On Tue, May 19, 2020 at 1:20 PM Thomas Gleixner <t...@linutronix.de> wrote:
>
> Thomas Gleixner <t...@linutronix.de> writes:
> > Andy Lutomirski <l...@kernel.org> writes:
> >> On Fri, May 15, 2020 at 5:10 PM Thomas Gleixner <t...@linutronix.de> wrote:
> >>> The pagefault handler cannot use the regular idtentry_enter() because that
> >>> invokes rcu_irq_enter() if the pagefault was caused in the kernel. Not a
> >>> problem per se, but kernel side page faults can schedule which is not
> >>> possible without invoking rcu_irq_exit().
> >>>
> >>> Adding rcu_irq_exit() and a matching rcu_irq_enter() into the actual
> >>> pagefault handling code would be possible, but not pretty either.
> >>>
> >>> Provide idtentry_entry/exit_cond_rcu() which calls rcu_irq_enter() only
> >>> when RCU is not watching.
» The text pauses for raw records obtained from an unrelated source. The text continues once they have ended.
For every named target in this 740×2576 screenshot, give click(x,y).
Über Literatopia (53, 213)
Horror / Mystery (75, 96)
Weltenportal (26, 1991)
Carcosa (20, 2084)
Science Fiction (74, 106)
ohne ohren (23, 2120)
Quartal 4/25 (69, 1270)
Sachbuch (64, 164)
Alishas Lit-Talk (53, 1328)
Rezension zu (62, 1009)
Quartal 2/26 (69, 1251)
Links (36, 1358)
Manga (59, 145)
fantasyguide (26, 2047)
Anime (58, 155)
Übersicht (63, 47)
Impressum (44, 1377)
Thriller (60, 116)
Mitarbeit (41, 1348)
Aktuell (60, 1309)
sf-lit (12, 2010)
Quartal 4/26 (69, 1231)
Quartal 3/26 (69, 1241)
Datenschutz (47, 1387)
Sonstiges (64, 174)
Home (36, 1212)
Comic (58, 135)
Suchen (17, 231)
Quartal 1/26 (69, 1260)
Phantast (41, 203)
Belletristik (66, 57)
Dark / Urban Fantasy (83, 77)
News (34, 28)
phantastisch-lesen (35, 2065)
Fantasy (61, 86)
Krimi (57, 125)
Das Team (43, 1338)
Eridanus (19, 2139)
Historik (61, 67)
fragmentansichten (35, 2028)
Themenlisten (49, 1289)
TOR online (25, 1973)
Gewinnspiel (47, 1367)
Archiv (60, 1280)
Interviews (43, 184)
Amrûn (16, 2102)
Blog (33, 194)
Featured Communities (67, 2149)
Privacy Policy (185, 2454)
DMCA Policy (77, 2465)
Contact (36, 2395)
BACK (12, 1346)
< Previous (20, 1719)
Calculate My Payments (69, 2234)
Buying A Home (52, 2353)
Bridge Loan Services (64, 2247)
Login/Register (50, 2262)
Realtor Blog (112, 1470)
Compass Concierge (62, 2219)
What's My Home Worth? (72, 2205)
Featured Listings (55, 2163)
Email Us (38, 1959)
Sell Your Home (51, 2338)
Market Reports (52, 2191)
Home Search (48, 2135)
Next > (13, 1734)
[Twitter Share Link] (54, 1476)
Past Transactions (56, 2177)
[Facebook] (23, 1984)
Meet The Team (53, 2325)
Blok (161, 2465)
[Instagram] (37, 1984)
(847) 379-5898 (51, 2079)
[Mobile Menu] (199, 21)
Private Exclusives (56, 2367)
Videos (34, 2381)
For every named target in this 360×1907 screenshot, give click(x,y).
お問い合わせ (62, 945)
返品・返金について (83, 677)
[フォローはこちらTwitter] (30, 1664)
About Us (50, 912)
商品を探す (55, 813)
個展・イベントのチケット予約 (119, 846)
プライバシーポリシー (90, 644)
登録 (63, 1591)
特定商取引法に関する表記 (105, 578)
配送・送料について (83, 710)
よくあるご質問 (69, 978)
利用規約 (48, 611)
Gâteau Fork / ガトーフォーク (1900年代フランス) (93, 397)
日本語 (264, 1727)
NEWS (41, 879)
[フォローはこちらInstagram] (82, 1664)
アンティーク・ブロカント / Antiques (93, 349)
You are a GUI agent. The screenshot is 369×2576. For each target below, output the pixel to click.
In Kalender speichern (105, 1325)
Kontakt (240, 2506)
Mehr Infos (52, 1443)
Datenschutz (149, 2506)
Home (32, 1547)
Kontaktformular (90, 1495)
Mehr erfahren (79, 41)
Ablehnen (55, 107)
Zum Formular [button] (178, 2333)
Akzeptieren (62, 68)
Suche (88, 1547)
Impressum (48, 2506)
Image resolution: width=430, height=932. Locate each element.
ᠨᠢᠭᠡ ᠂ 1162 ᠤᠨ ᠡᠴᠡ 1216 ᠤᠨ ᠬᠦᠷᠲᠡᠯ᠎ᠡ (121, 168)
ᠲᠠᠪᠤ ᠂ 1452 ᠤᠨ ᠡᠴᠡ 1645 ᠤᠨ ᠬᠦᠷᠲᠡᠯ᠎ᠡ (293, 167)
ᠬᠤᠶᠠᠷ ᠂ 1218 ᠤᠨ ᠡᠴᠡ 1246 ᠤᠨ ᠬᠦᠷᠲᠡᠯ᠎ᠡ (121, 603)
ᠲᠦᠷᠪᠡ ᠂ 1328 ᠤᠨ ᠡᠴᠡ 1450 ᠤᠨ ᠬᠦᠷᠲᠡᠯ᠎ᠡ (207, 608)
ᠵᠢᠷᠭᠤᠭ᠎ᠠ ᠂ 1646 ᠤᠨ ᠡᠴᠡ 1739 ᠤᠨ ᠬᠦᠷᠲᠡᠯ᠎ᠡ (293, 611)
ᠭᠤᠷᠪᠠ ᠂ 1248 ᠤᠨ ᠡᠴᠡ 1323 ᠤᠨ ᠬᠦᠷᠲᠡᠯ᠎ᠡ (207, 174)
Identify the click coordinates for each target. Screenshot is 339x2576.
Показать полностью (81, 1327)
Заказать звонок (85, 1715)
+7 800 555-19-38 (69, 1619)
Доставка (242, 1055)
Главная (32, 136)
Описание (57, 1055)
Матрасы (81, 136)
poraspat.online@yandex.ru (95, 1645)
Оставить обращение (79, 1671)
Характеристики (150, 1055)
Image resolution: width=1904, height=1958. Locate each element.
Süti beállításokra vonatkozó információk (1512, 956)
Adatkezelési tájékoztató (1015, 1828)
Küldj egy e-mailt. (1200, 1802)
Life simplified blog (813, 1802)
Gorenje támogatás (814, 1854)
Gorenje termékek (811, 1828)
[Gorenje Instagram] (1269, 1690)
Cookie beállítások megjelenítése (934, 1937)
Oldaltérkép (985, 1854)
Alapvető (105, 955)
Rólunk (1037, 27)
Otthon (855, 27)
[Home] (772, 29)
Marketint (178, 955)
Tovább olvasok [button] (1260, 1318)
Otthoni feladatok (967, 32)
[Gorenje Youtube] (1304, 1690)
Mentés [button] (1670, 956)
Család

The conditional RCU enabling is a correctness
> >>> issue: A kernel page fault which hits a RCU idle reason can neither
> >>> schedule nor is it likely to survive. But avoiding RCU warnings or RCU 
> >>> side
> >>> effects is at least increasing the chance for useful debug output.
> >>>
> >>> The function is also useful for implementing lightweight reschedule IPI 
> >>> and
> >>> KVM posted interrupt IPI entry handling later.
> >>
> >> Why is this conditional?  That is, couldn't we do this for all
> >> idtentry_enter() calls instead of just for page faults?  Evil things
> >> like NMI shouldn't go through this path at all.
> >
> > I thought about that, but then ended up with the conclusion that RCU
> > might be unhappy, but my conclusion might be fundamentally wrong.
>
> It's about this:
>
> rcu_nmi_enter()
> {
>         if (!rcu_is_watching()) {
>             make it watch;
>         } else if (!in_nmi()) {
>             do_magic_nohz_dyntick_muck();
>         }
>
> So if we do all irq/system vector entries conditional then the
> do_magic() gets never executed. After that I got lost...

I'm also baffled by that magic, but I'm also not suggesting doing this
to *all* entries -- just the not-super-magic ones that use
idtentry_enter().

Paul, what is this code actually trying to do?